PROMPT:
Reproduce the whole listing, keeping every character the same.

**********

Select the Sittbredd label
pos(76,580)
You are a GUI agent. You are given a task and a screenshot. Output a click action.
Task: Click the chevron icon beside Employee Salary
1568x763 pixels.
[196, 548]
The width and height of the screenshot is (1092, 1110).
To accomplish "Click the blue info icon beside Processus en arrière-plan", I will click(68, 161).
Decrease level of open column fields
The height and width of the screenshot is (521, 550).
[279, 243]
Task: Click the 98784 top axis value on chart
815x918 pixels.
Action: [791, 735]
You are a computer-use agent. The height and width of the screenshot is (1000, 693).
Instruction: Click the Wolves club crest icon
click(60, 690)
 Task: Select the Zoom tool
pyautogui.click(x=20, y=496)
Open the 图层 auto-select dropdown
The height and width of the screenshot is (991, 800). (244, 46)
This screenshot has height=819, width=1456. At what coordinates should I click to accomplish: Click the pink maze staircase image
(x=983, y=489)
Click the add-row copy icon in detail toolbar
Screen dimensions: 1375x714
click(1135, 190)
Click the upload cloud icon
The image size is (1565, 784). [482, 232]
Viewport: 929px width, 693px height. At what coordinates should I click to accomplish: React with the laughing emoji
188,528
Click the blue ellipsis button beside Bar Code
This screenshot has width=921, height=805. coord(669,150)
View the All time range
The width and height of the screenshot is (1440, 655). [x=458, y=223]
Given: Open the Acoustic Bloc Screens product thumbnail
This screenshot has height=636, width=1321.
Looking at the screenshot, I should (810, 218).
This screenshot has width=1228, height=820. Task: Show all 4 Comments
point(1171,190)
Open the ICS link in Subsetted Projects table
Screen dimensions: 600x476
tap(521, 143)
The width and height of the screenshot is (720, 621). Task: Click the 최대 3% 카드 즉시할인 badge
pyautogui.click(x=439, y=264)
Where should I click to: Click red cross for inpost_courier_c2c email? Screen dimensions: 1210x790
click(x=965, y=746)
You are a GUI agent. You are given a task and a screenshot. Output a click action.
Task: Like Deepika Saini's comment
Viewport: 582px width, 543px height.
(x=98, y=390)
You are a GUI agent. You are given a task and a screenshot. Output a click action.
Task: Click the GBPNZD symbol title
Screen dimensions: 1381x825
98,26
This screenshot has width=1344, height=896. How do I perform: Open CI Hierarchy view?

**********

EXERCISE RESPONSE:
Select the Sittbredd label
pos(76,580)
You are a GUI agent. You are given a task and a screenshot. Output a click action.
Task: Click the chevron icon beside Employee Salary
1568x763 pixels.
[196, 548]
The width and height of the screenshot is (1092, 1110).
To accomplish "Click the blue info icon beside Processus en arrière-plan", I will click(68, 161).
Decrease level of open column fields
The height and width of the screenshot is (521, 550).
[279, 243]
Task: Click the 98784 top axis value on chart
815x918 pixels.
Action: [791, 735]
You are a computer-use agent. The height and width of the screenshot is (1000, 693).
Instruction: Click the Wolves club crest icon
click(60, 690)
 Task: Select the Zoom tool
pyautogui.click(x=20, y=496)
Open the 图层 auto-select dropdown
The height and width of the screenshot is (991, 800). (244, 46)
This screenshot has height=819, width=1456. At what coordinates should I click to accomplish: Click the pink maze staircase image
(x=983, y=489)
Click the add-row copy icon in detail toolbar
Screen dimensions: 1375x714
click(1135, 190)
Click the upload cloud icon
The image size is (1565, 784). [482, 232]
Viewport: 929px width, 693px height. At what coordinates should I click to accomplish: React with the laughing emoji
188,528
Click the blue ellipsis button beside Bar Code
This screenshot has width=921, height=805. coord(669,150)
View the All time range
The width and height of the screenshot is (1440, 655). [x=458, y=223]
Given: Open the Acoustic Bloc Screens product thumbnail
This screenshot has height=636, width=1321.
Looking at the screenshot, I should (810, 218).
This screenshot has width=1228, height=820. Task: Show all 4 Comments
point(1171,190)
Open the ICS link in Subsetted Projects table
Screen dimensions: 600x476
tap(521, 143)
The width and height of the screenshot is (720, 621). Task: Click the 최대 3% 카드 즉시할인 badge
pyautogui.click(x=439, y=264)
Where should I click to: Click red cross for inpost_courier_c2c email? Screen dimensions: 1210x790
click(x=965, y=746)
You are a GUI agent. You are given a task and a screenshot. Output a click action.
Task: Like Deepika Saini's comment
Viewport: 582px width, 543px height.
(x=98, y=390)
You are a GUI agent. You are given a task and a screenshot. Output a click action.
Task: Click the GBPNZD symbol title
Screen dimensions: 1381x825
98,26
This screenshot has width=1344, height=896. How do I perform: Open CI Hierarchy view?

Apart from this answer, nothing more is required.